Structure and function of phage p2 ORF34p2, a new type of single-stranded DNA binding protein

Lactococcus lactis , a Gram-positive bacterium widely used by the dairy industry, is subject to infection by a diverse population of virulent phages, predominantly by those of the 936 group, including the siphovirus phage p2. Confronted with the negative impact of phage infection on milk fermentation, the study of the biology of lactococcal provides insight from applied and fundamental perspectives. We decided to characterize the product of the orf34 gene from lactococcus phage p2, which was considered as a candidate single-stranded DNA binding protein (SSB) due to its localization downstream of a gene coding for a single-strand annealing protein.

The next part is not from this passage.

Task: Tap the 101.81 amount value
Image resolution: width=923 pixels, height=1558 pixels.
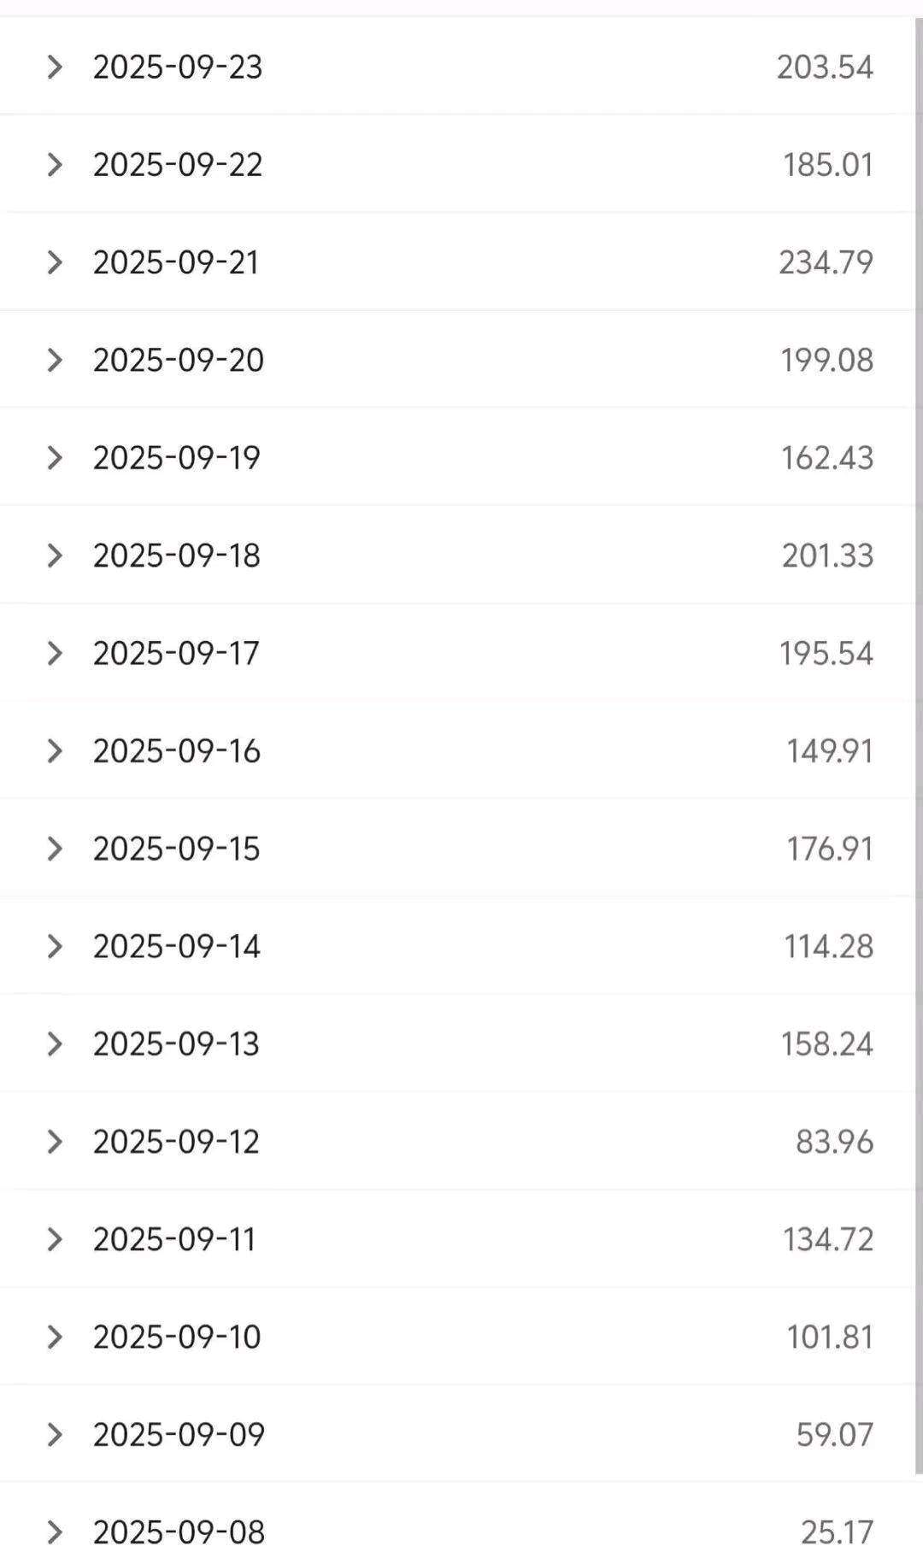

Two-dimensional gel electrophoresis showed that ORF34_p2 is expressed in large amounts during the early phases of phage infection, suggesting an important role in this process. Gel-shift assays, surface plasmon resonance and atomic force microscopy demonstrated that ORF34_p2 interacts with single-strand DNA with nanomolar affinity. We also determined the crystal structure of ORF34_p2 and showed that it bears a variation of the typical oligonucleotide/oligosaccharide binding-fold of SSBs. Finally, we found that ORF34_p2 is able to stimulate Escherichia coli RecA-mediated homologous recombination. The specific structural and biochemical properties that distinguish ORF34_p2 from other SSB proteins are discussed.